After the two wafers are prepared, SU-8 is spin-coated on the bottom wafer. Microfluidic channels are patterned into the SU-8 layer using photolithography (Fig. 2e), and the two wafers are bonded together using SU-8 as the adhesive layer (Fig. 2i). As the last step of fabrication, the top graphene sheet is connected with metal leads by e-beam evaporation using shadow masks (Fig. 2j).
Figure 3 shows our current progress on fabrication. Up to now, we have succeeded in obtaining relatively clean graphene sheets suspended over holes on silicon nitride membranes (Fig. 3a) with high yield. The contact resistance between the metal leads and graphene is measured to be ~250 Ohms (Fig. 3b). We also developed a bonding recipe which can bond two blank wafers using SU-8 patterned with microfluidic channels (Fig. 3c). We are now working on applying this recipe to bond the wafers that support the top and bottom graphene sheets. Figure 3d shows the optical image of a test device which is made by bonding a completed bottom wafer with a transparent, blank wafer.

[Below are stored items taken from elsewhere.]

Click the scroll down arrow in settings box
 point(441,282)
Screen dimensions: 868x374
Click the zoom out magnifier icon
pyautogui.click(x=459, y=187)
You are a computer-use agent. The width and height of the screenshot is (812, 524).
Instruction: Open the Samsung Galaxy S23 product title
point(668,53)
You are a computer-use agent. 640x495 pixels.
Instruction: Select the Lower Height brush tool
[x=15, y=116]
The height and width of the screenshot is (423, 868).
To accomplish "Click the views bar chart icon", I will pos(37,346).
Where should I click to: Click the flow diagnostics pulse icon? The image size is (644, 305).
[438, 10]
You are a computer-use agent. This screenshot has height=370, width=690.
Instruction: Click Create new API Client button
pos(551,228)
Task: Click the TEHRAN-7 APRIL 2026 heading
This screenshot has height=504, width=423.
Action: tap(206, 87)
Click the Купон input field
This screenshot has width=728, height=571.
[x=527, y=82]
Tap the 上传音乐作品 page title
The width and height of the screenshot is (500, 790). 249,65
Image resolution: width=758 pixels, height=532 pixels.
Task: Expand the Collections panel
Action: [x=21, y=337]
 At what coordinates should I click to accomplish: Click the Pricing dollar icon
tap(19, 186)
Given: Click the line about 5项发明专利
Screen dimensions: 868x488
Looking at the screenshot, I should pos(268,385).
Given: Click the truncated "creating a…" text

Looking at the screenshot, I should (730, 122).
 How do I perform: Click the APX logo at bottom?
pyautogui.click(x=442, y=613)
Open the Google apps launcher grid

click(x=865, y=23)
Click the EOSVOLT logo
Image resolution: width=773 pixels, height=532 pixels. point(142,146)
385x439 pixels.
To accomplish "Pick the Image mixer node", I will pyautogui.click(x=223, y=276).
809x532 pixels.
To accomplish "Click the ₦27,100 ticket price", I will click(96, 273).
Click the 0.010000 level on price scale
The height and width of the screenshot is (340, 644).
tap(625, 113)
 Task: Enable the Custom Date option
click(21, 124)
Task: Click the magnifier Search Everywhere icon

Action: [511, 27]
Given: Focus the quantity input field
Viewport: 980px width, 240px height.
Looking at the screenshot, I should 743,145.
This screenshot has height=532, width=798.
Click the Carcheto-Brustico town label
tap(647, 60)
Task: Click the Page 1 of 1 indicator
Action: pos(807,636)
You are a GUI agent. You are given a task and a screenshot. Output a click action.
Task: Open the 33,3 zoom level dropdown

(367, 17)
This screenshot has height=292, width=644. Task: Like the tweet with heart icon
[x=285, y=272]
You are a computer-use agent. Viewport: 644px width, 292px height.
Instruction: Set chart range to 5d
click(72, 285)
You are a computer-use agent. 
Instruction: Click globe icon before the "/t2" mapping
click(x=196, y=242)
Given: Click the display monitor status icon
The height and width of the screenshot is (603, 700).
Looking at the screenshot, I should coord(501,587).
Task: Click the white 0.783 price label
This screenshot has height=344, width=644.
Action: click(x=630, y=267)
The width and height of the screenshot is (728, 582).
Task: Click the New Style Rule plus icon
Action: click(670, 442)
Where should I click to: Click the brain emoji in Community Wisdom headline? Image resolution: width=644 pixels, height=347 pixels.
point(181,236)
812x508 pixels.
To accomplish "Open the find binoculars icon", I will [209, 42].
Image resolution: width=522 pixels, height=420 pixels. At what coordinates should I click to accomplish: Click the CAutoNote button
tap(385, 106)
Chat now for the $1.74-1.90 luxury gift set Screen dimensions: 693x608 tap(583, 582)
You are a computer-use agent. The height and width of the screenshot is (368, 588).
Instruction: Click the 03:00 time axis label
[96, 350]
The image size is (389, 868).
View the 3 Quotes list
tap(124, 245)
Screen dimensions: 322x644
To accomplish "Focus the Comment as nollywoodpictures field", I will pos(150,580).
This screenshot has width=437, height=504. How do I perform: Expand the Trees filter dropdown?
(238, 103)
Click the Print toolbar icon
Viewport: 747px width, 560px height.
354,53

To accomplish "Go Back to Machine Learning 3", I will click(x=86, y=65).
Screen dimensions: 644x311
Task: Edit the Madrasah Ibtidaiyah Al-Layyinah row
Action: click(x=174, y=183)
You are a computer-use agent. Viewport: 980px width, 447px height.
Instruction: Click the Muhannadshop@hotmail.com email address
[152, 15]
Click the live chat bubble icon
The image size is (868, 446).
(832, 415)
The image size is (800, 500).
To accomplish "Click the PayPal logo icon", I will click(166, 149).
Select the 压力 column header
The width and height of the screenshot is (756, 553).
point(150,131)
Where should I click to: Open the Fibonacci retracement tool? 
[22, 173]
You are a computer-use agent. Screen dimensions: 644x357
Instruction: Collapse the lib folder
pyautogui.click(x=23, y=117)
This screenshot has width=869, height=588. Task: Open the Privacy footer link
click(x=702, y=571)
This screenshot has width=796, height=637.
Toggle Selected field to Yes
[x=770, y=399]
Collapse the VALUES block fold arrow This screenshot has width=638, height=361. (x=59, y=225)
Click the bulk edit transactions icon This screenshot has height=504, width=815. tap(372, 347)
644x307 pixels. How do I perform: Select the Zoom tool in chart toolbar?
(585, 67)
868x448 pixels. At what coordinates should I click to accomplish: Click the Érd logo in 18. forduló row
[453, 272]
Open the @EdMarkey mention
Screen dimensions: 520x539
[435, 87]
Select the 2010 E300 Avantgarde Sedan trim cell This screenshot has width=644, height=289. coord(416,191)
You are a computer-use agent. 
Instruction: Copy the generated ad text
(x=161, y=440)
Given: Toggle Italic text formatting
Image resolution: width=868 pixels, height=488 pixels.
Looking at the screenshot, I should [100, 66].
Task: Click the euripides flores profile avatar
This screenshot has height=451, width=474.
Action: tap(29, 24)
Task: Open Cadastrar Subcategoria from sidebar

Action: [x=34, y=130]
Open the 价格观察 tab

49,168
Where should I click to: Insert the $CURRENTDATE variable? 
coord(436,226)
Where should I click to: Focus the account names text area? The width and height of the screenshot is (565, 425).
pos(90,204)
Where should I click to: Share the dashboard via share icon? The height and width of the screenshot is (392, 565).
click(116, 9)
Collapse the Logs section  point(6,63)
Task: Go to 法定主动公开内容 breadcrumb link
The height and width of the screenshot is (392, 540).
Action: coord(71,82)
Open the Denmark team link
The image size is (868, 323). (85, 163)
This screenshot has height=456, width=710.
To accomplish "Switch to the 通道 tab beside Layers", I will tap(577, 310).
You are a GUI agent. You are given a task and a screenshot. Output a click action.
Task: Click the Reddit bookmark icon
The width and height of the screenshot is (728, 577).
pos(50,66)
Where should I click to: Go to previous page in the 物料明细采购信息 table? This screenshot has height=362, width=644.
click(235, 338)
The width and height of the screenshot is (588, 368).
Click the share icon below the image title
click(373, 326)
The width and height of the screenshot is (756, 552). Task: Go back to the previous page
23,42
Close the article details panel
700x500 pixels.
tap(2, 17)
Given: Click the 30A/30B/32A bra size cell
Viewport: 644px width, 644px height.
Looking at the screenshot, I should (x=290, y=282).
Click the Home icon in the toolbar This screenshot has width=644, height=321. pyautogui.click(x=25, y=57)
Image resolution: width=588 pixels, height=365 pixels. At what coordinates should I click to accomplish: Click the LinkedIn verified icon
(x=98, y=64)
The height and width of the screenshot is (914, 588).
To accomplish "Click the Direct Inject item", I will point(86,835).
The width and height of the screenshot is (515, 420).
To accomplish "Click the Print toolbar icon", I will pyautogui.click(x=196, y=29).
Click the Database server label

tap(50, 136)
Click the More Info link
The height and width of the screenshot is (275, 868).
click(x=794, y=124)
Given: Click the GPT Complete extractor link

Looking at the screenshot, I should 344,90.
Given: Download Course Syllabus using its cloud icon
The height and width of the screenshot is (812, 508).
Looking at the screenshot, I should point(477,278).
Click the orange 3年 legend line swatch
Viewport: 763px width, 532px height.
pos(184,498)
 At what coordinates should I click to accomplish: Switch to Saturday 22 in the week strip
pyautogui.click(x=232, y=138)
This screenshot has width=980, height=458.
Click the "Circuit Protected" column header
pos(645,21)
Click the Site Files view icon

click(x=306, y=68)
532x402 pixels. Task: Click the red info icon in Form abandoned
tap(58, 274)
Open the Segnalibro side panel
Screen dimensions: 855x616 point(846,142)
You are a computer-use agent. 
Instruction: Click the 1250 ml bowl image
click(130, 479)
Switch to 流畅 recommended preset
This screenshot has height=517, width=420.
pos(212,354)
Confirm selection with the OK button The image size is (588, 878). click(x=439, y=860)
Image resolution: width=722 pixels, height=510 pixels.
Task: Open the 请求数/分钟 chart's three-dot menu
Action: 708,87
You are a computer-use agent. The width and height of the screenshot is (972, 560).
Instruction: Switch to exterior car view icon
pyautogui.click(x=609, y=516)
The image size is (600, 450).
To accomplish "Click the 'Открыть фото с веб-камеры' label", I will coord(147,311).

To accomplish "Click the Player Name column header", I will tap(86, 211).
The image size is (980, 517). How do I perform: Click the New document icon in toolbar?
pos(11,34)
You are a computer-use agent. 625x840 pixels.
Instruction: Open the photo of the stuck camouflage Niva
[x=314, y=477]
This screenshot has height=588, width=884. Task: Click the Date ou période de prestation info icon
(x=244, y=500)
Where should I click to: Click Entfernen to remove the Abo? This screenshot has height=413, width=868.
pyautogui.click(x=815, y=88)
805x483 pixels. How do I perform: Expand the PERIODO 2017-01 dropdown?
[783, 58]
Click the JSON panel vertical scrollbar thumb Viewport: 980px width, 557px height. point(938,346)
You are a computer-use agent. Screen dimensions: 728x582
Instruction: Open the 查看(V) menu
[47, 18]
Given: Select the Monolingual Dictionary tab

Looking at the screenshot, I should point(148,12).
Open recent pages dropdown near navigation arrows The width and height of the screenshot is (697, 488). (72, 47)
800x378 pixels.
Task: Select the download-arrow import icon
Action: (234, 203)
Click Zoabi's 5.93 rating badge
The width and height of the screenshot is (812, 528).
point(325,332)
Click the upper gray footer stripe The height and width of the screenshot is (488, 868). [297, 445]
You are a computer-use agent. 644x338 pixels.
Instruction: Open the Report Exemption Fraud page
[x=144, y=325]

Figure 1: Device schematic: mechanically-adjustable device with opposing graphene sheets.
Figure 2: Fabrication Process flow.
Figure 3: Current Progress: a. Scanning electron micrograph of a suspended graphene sheet on device, inset: diffraction pattern taken on a piece of graphene prepared in the same method as the one on device; b. Current-voltage curve measured between two metal leads contacting with the same piece of graphene; c. Optical micrograph of the a microfluidic channel made by bonding two blank wafers with patterned SU-8; d. Optical image of a test device which was made by bonding a completed bottom wafer to a transparent blank wafer.
- J. S. Bunch et al. Nano Lett. 2008, 8, 2458-2462.
- A. M. van der Zande et al. Nano Lett. 2010, 10, 4869–4873.